ONTEM
Chegou antes dos outros ao escritório, maldizendo a chuva, igualzinha à de ontem.
Parabéns, José. Folgue no seu dia. Até amanhã.
O aniversário fora ontem, mas era doido de corrigir o chefe?
Foi ler jornal na Biblioteca.
Impressão estranha de já haver comentado as notícias. Pudera, o jornal era de ontem, quarta.
Que coisa, não haverem atualizado o jornal!

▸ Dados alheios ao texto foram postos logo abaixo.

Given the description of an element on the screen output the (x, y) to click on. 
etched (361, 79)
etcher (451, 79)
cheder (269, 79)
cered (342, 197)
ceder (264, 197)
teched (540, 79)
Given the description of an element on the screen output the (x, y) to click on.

Escolheu um livro de mistério, recém- chegado.
Gostava do argumento, sobre mortos recentes, que não se davam conta da passagem para outro mundo. Sentiam-se vivos, e se aferravam ao seu espaço na terra, às suas rotinas de sempre. Até que alguém os convencesse de seu óbito.

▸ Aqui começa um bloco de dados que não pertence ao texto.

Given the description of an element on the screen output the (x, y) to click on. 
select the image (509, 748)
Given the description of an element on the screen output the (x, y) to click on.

Leu depressa, parecia conhecer o enredo, o desfecho não foi surpresa, que chato!
No restaurante habitual quis o prato do dia, quinta-feira, rabada com polenta. Hoje temos feijoada, rabada só amanhã.
Tinha comido feijoada ontem...
Pensou aproveitar a folga, visitando a mãe. De novo? Estivera com ela ontem, comemorando o aniversário.

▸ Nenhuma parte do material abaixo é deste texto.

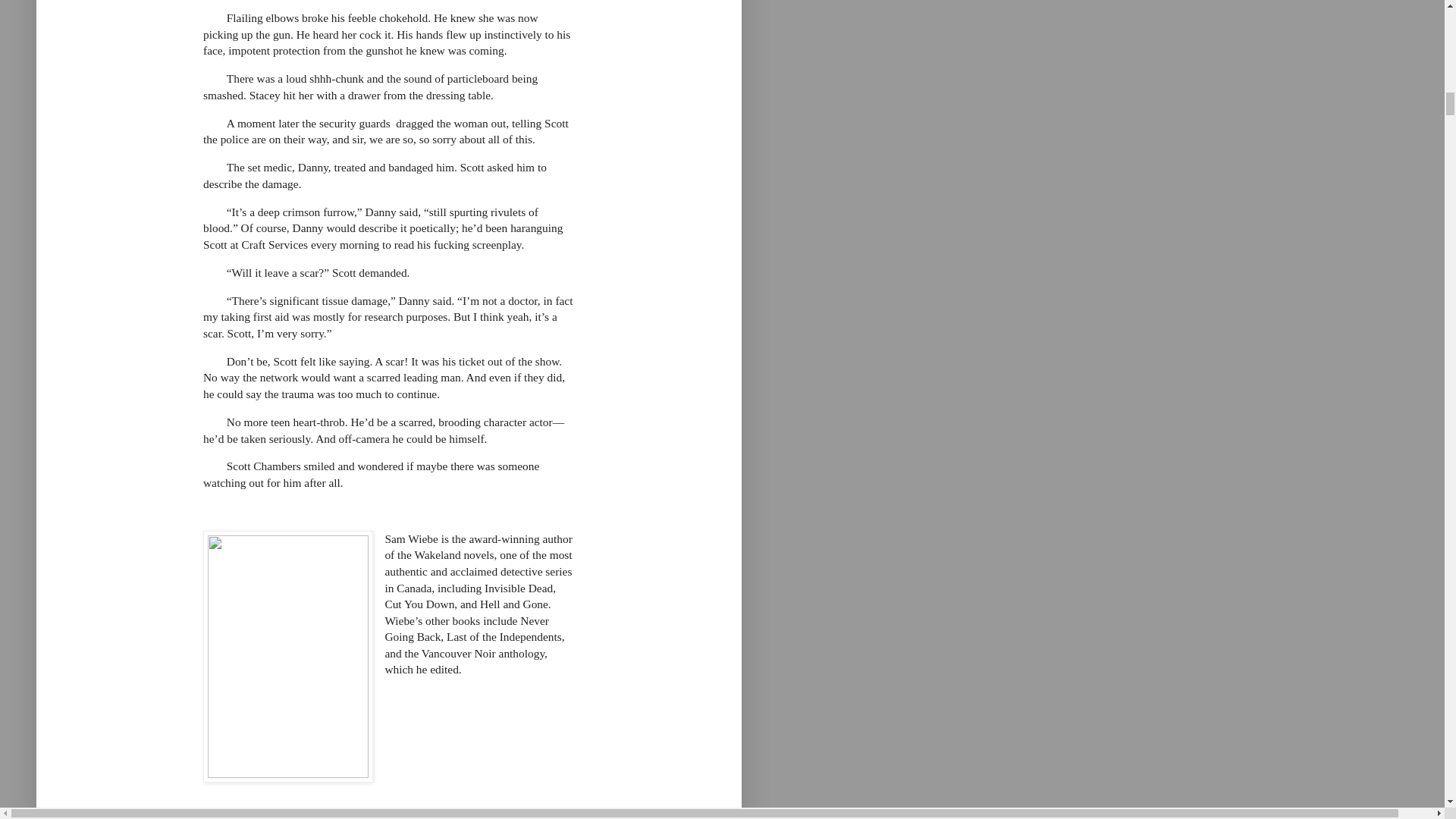
1 comment: (341, 818)
Given the description of an element on the screen output the (x, y) to click on. 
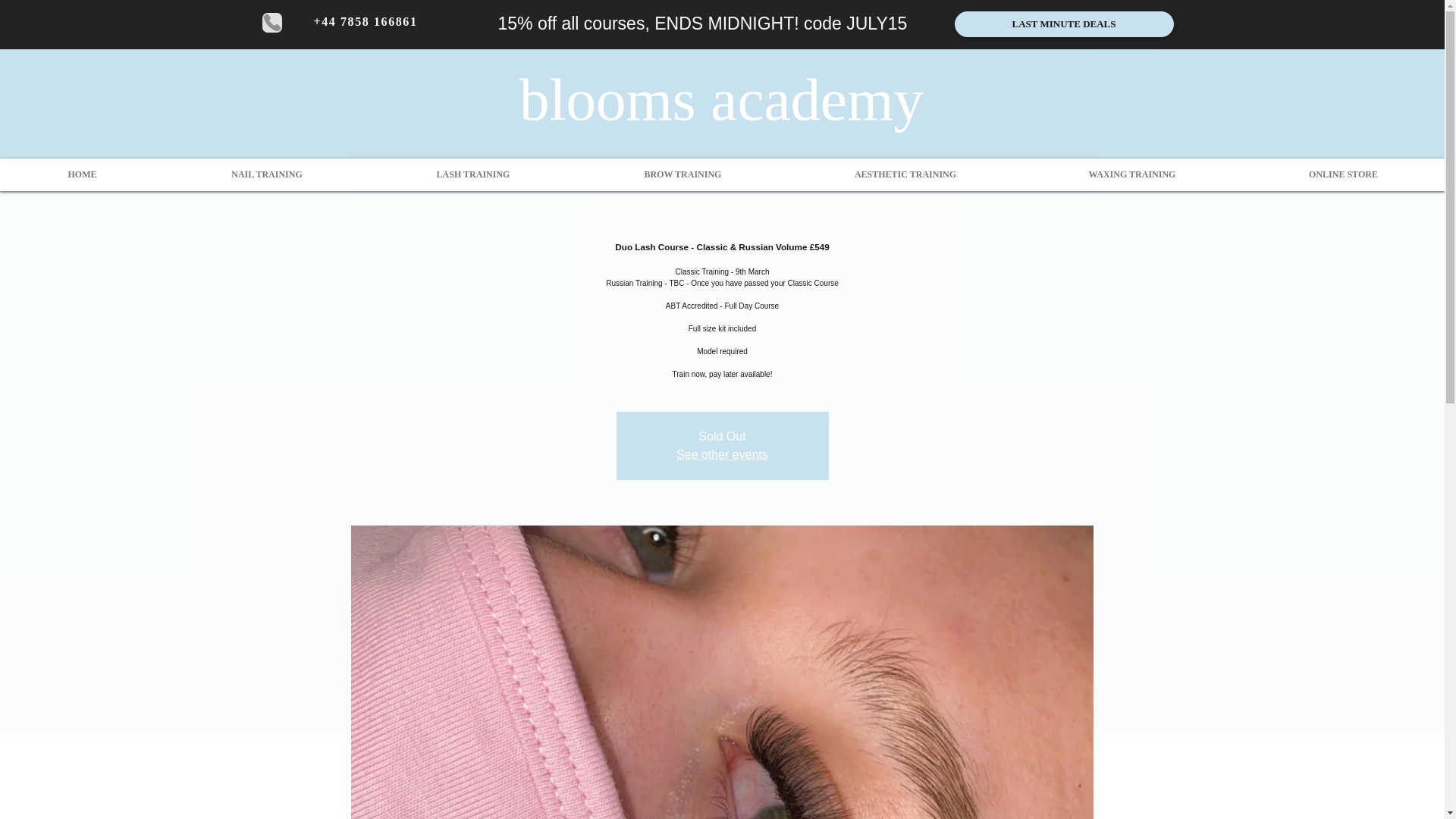
blooms academy (721, 98)
LAST MINUTE DEALS (1063, 23)
HOME (82, 174)
See other events (722, 454)
Given the description of an element on the screen output the (x, y) to click on. 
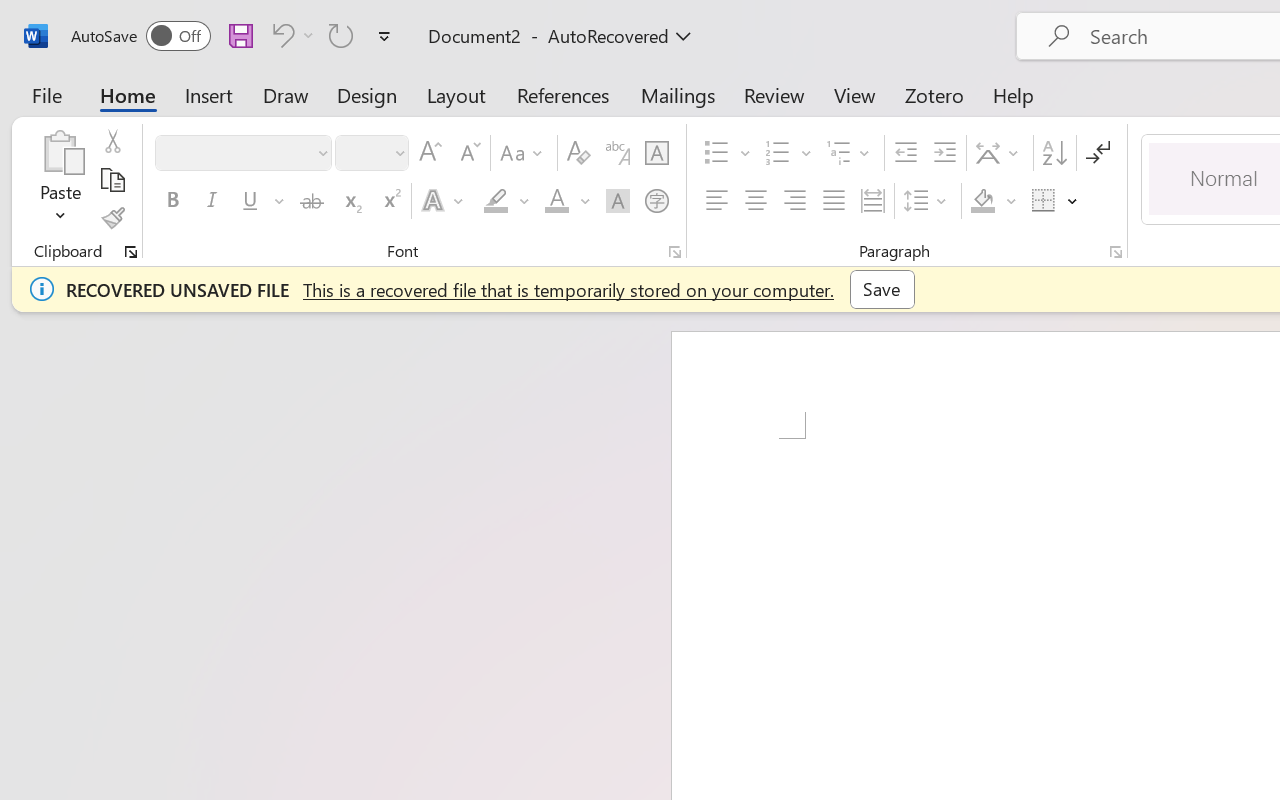
Fall Over (1180, 111)
Cover (1016, 111)
Morph (195, 111)
Reveal (605, 111)
Flash (1098, 111)
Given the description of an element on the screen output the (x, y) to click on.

O jeito era ir embora, dormir.
Ops! Bueiro aberto. Quase!
Já perto de casa avistou, na rua transversal, um cortejo pequeno, simples. Reconheceu dois primos, carregando o esquife.
Quem teria falecido? Se amigo, ou parente, tomaria uma ducha rápida e chegaria ao cemitério ainda a tempo. Apressou o passo.
Encontrou a porta aberta, senhoras com o logotipo da funerária, atarefadas em varrer, limpar, transportar cadeiras.. O que teria acontecido?
Coitado do moço! Caiu no bueiro ontem, no dia do aniversário.
Ontem...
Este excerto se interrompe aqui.